* Begin DATASET *
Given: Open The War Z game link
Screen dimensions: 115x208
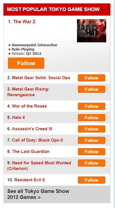Looking at the screenshot, I should (25, 22).
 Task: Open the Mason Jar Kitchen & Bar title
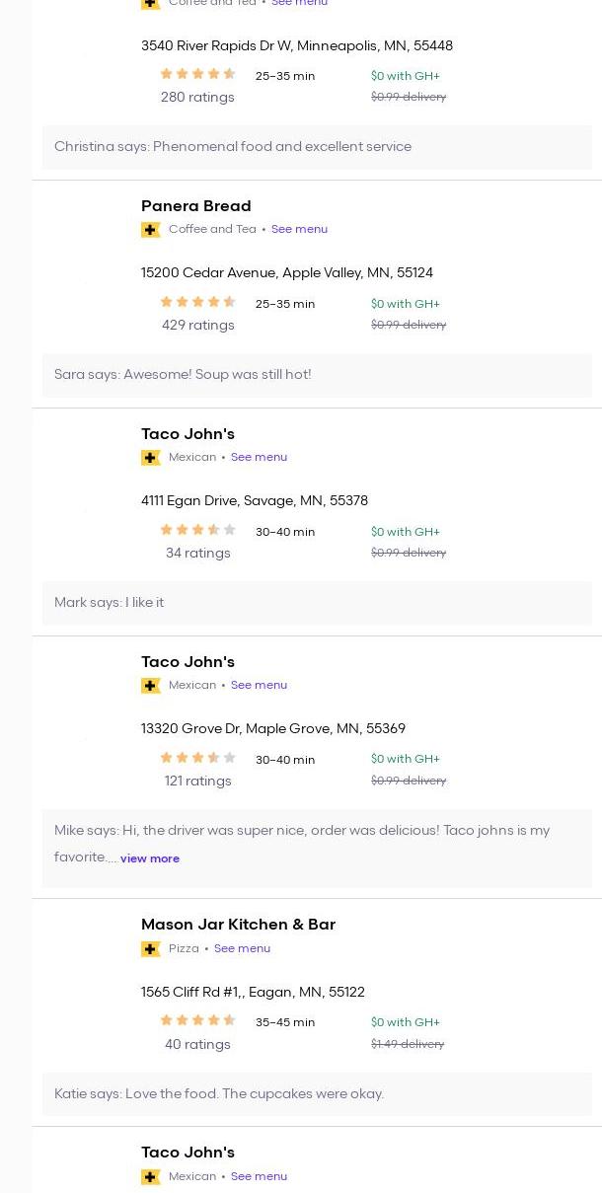(x=238, y=925)
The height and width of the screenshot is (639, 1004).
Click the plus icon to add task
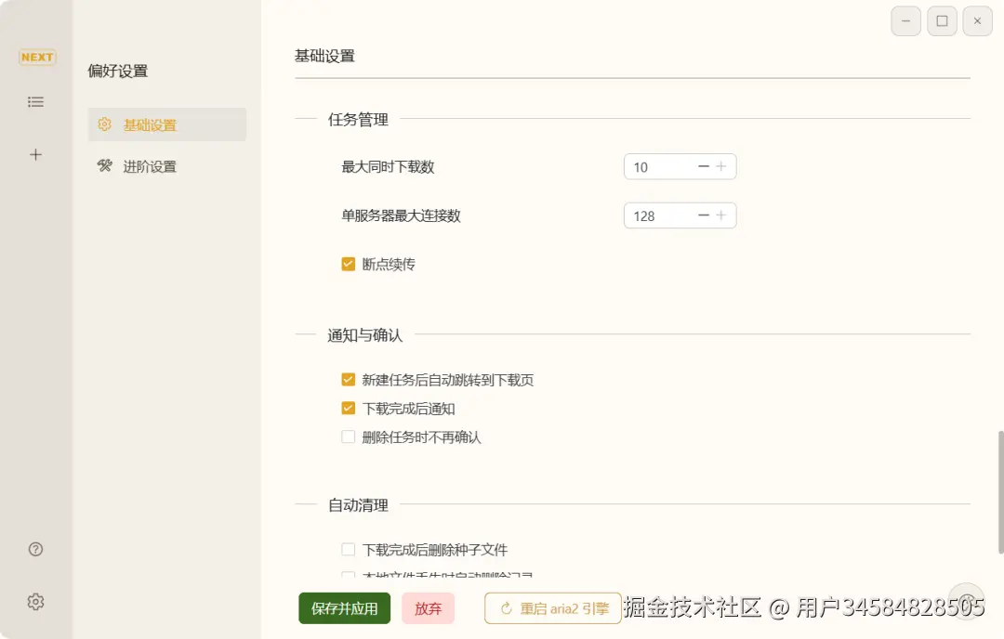click(x=36, y=155)
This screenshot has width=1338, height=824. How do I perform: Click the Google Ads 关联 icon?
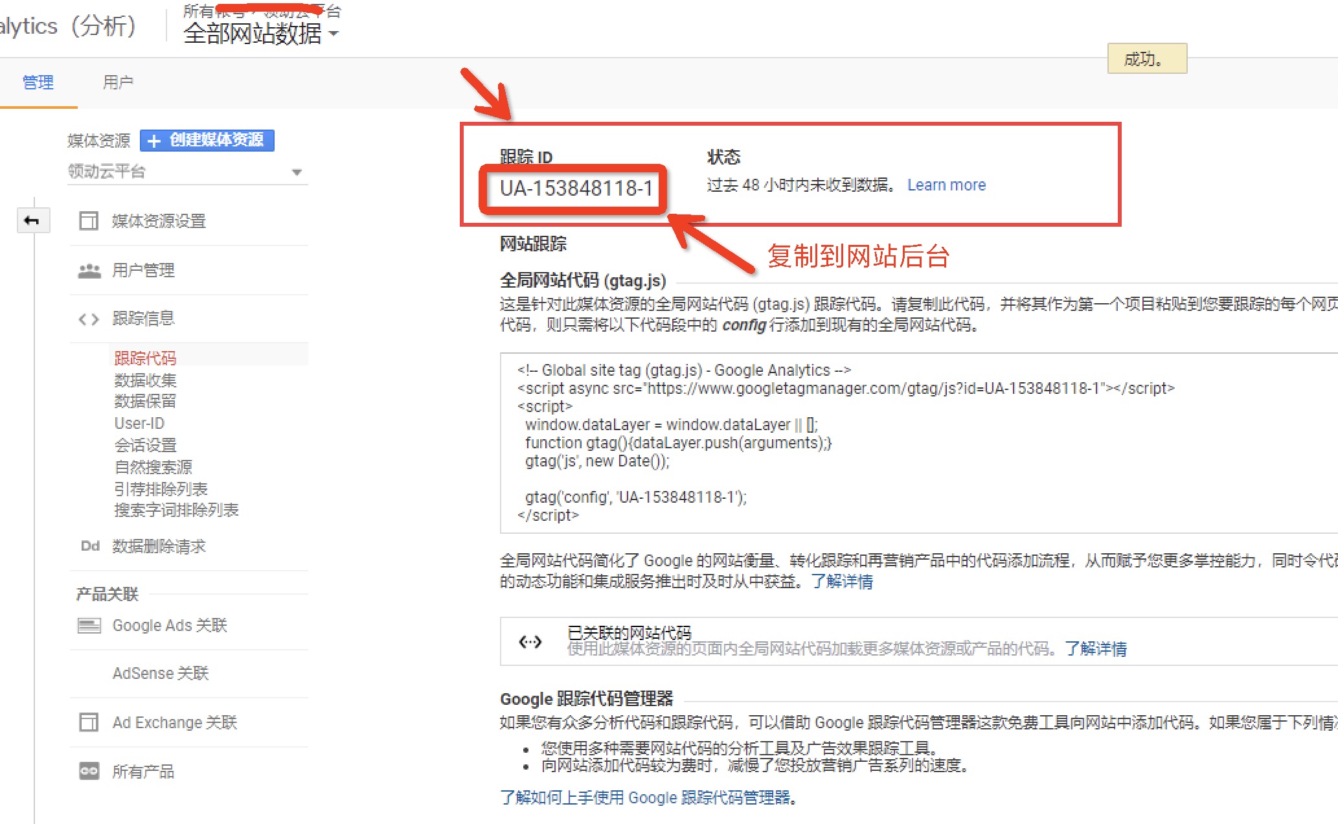click(x=89, y=625)
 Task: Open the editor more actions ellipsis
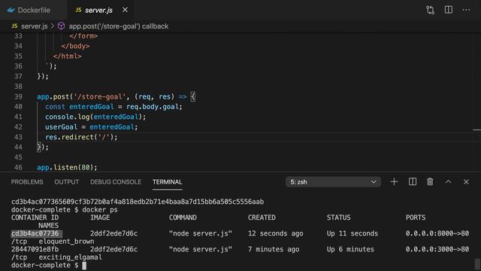(x=466, y=10)
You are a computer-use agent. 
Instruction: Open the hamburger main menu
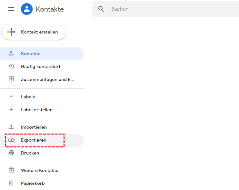(x=11, y=9)
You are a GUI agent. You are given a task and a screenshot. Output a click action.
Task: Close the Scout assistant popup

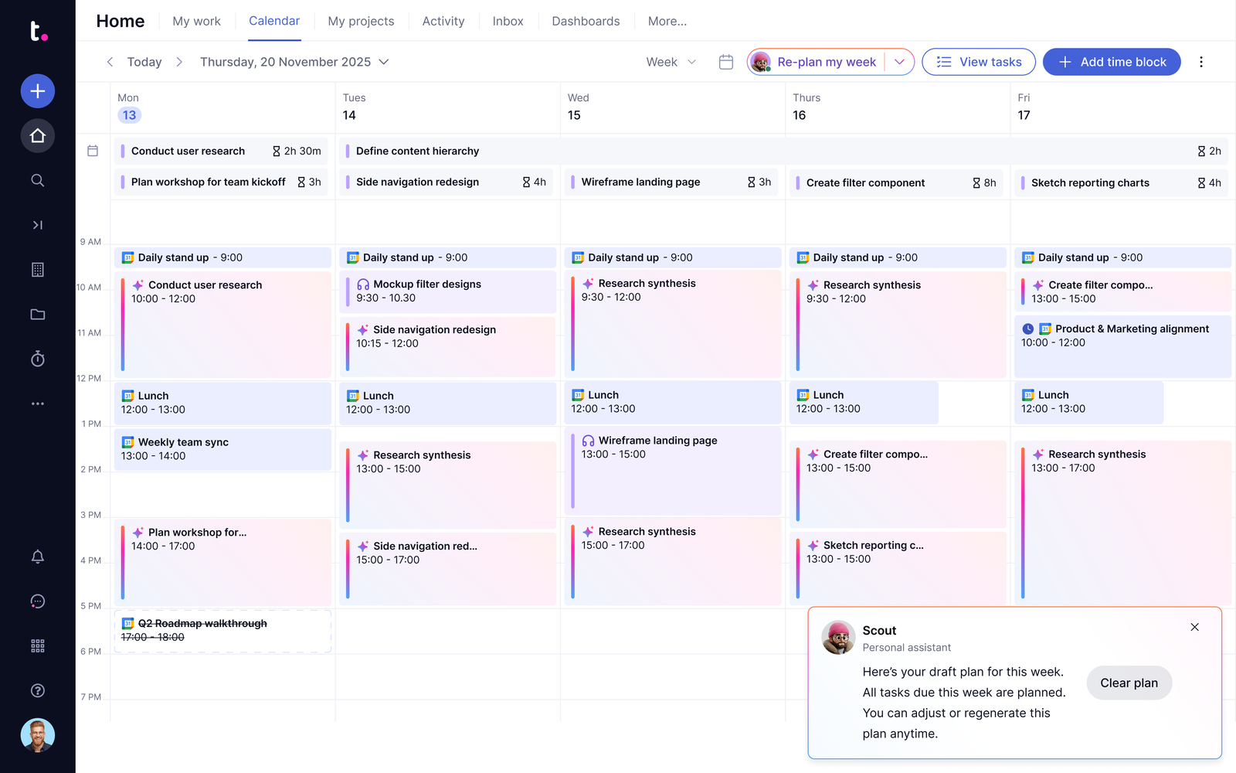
* End DATASET *
:: WHAT THIS TASK INVOLVES ::
Repeat the data above line for line, leaving out the pictures.

:: REPLY ::
Given: Open The War Z game link
Screen dimensions: 115x208
Looking at the screenshot, I should (25, 22).
 Task: Open the Mason Jar Kitchen & Bar title
(x=238, y=925)
The height and width of the screenshot is (639, 1004).
Click the plus icon to add task
click(x=36, y=155)
This screenshot has width=1338, height=824. How do I perform: Click the Google Ads 关联 icon?
click(x=89, y=625)
 Task: Open the editor more actions ellipsis
(x=466, y=10)
You are a computer-use agent. 
Instruction: Open the hamburger main menu
(x=11, y=9)
You are a GUI agent. You are given a task and a screenshot. Output a click action.
Task: Close the Scout assistant popup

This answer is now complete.